Input data -
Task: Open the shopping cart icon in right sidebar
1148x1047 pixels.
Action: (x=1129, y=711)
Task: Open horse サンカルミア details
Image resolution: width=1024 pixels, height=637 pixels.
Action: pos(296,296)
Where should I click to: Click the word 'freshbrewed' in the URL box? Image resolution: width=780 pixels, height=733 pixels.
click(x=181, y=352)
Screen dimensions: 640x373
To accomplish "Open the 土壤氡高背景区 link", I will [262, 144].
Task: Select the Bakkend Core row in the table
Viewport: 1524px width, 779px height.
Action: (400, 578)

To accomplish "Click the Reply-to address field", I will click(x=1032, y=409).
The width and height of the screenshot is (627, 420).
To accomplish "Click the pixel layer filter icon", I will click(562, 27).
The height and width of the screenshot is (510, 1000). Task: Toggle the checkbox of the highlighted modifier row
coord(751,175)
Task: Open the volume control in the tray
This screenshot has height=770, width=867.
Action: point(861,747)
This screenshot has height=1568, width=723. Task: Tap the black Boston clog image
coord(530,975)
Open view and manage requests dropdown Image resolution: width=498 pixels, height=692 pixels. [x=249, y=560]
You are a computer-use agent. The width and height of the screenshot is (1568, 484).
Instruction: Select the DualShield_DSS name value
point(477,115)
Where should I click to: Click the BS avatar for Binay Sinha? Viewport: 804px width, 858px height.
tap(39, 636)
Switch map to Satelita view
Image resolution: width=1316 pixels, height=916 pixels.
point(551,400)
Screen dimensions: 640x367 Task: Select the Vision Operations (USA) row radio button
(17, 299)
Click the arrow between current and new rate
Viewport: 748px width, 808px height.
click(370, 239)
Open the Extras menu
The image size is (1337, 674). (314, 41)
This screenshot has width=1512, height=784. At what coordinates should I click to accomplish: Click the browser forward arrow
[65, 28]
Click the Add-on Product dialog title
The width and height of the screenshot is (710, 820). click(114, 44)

Assignment - Send back all the records above word for word.

Exercise output -
Task: Open the shopping cart icon in right sidebar
1148x1047 pixels.
Action: (x=1129, y=711)
Task: Open horse サンカルミア details
Image resolution: width=1024 pixels, height=637 pixels.
Action: pos(296,296)
Where should I click to: Click the word 'freshbrewed' in the URL box? Image resolution: width=780 pixels, height=733 pixels.
click(x=181, y=352)
Screen dimensions: 640x373
To accomplish "Open the 土壤氡高背景区 link", I will [262, 144].
Task: Select the Bakkend Core row in the table
Viewport: 1524px width, 779px height.
Action: (400, 578)

To accomplish "Click the Reply-to address field", I will click(x=1032, y=409).
The width and height of the screenshot is (627, 420).
To accomplish "Click the pixel layer filter icon", I will click(562, 27).
The height and width of the screenshot is (510, 1000). Task: Toggle the checkbox of the highlighted modifier row
coord(751,175)
Task: Open the volume control in the tray
This screenshot has height=770, width=867.
Action: point(861,747)
This screenshot has height=1568, width=723. Task: Tap the black Boston clog image
coord(530,975)
Open view and manage requests dropdown Image resolution: width=498 pixels, height=692 pixels. [x=249, y=560]
You are a computer-use agent. The width and height of the screenshot is (1568, 484).
Instruction: Select the DualShield_DSS name value
point(477,115)
Where should I click to: Click the BS avatar for Binay Sinha? Viewport: 804px width, 858px height.
tap(39, 636)
Switch map to Satelita view
Image resolution: width=1316 pixels, height=916 pixels.
point(551,400)
Screen dimensions: 640x367 Task: Select the Vision Operations (USA) row radio button
(17, 299)
Click the arrow between current and new rate
Viewport: 748px width, 808px height.
click(370, 239)
Open the Extras menu
The image size is (1337, 674). (314, 41)
This screenshot has width=1512, height=784. At what coordinates should I click to accomplish: Click the browser forward arrow
[65, 28]
Click the Add-on Product dialog title
The width and height of the screenshot is (710, 820). click(114, 44)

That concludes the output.